PSA assistant GM Reuben Maleka told Business Day that its lawyers will send a letter of demand to Mchunu on Thursday requiring him to make an undertaking that “he will implement the salary adjustments come April 1”.
“We are not going to down tools as the PSA, even when the lockdown has been lifted, because this matter requires us to litigate. If the minister fails to increase our salaries we will approach the Commission for Conciliation, Mediation and Arbitration (CCMA). If the outcome is not in our favour, we will then approach the courts,” said Maleka.
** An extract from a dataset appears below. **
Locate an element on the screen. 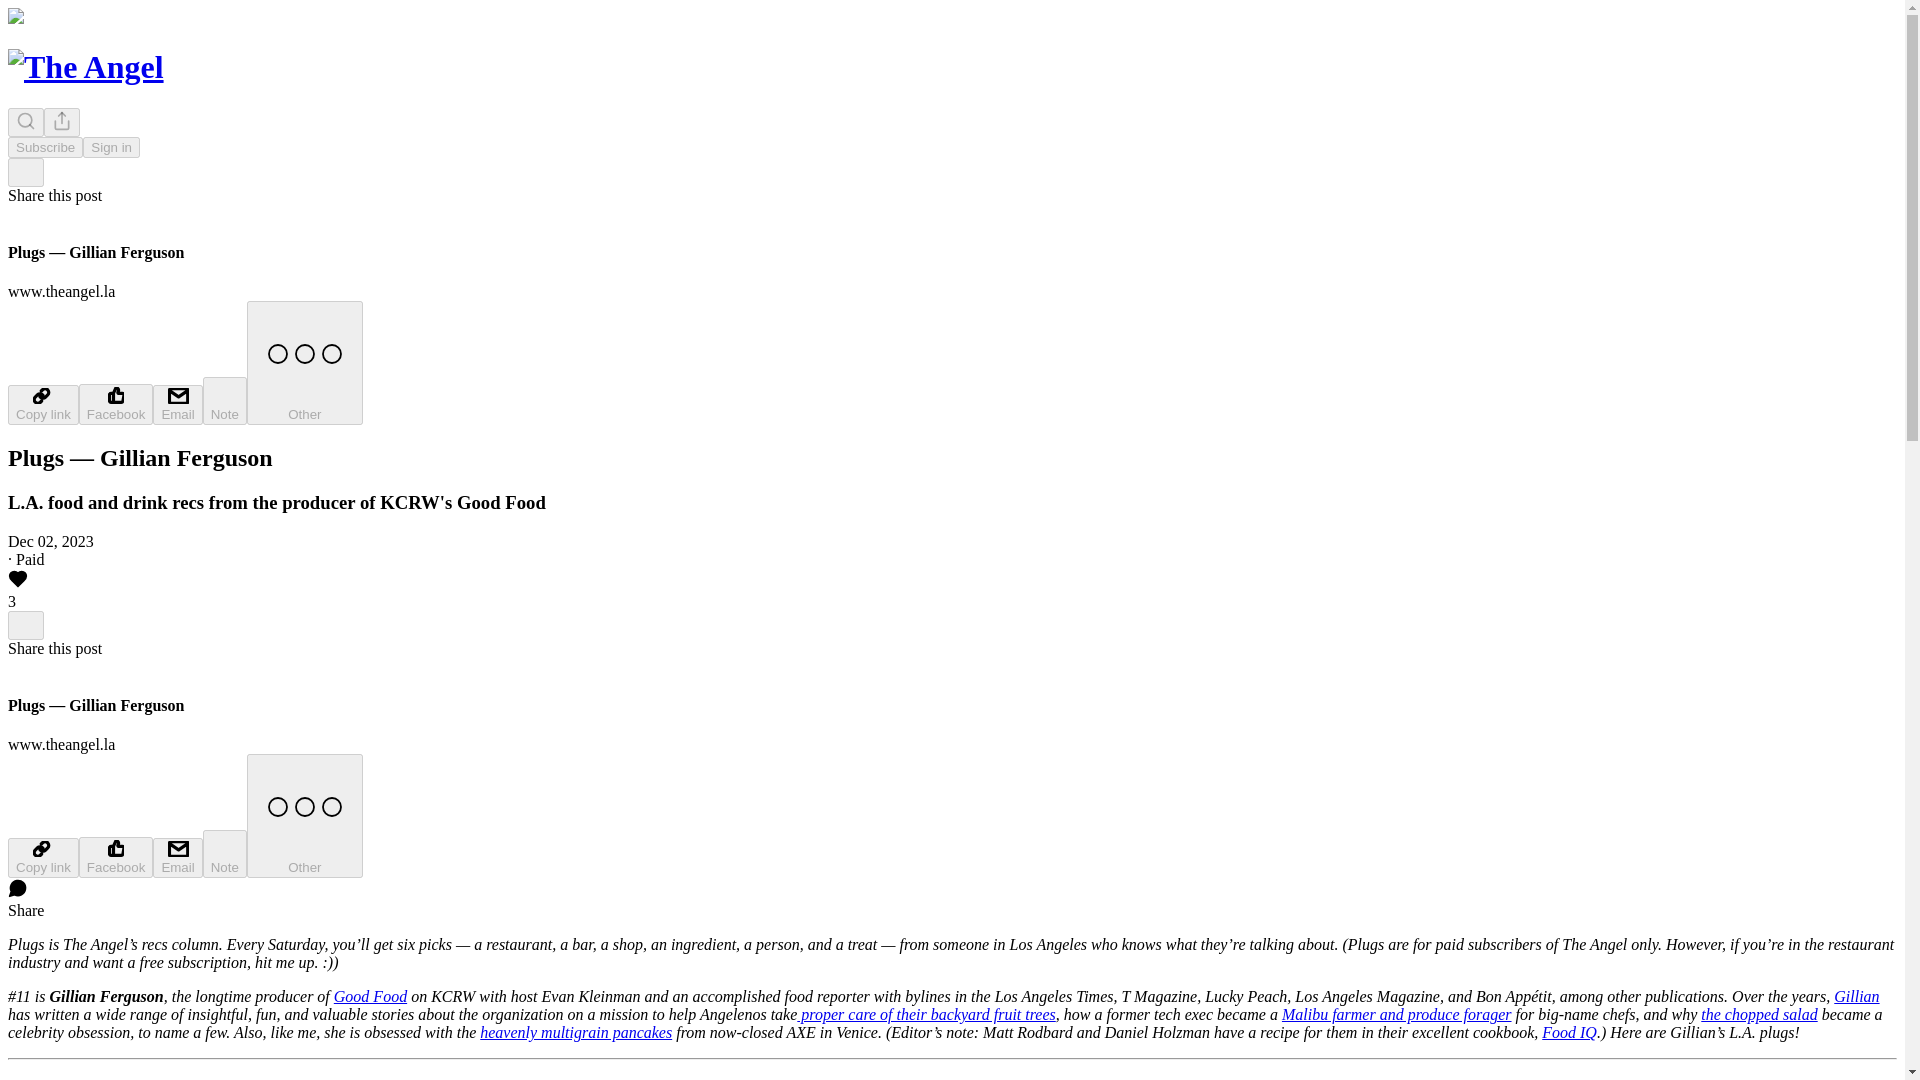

Denosa, which previously said it was willing to down tools if the government showed “disdain” to workers by not honouring the wage agreement, seems to have had a change of heart.
Denosa acting general secretary Cassim Lekhoathi told Business Day that embarking on strike is now not their “primary objective and intention”, adding, “It will be premature to accuse the government of not honouring the wage agreement ... let’s wait for April 1. We will take the government to the CCMA if it doesn’t enforce the wage agreement.
“If the CCMA outcome is not in our favour, we approach our members and see if they are saying they are ready to down tools.”
Mchunu, who couldn’t immediately be reached for comment, has said they do not want to speculate about what will happen on April 1 as the matter is “too sensitive and serious for speculation”.
At the first meeting of the PSCBC since the February budget, detailed plans to cut the wage bill by R160bn over three years were announced.
According to the existing agreement, on April 1, pay should rise at the rate of the consumer price index (CPI) plus 1% for the first eight grades of the bargaining unit; and at CPI plus 0.5% for the higher grades. In addition, all employees should receive notch increases equal to about 1% of pay. This would cut R37.8bn from the wage bill in 2020/2021, Treasury officials said in February.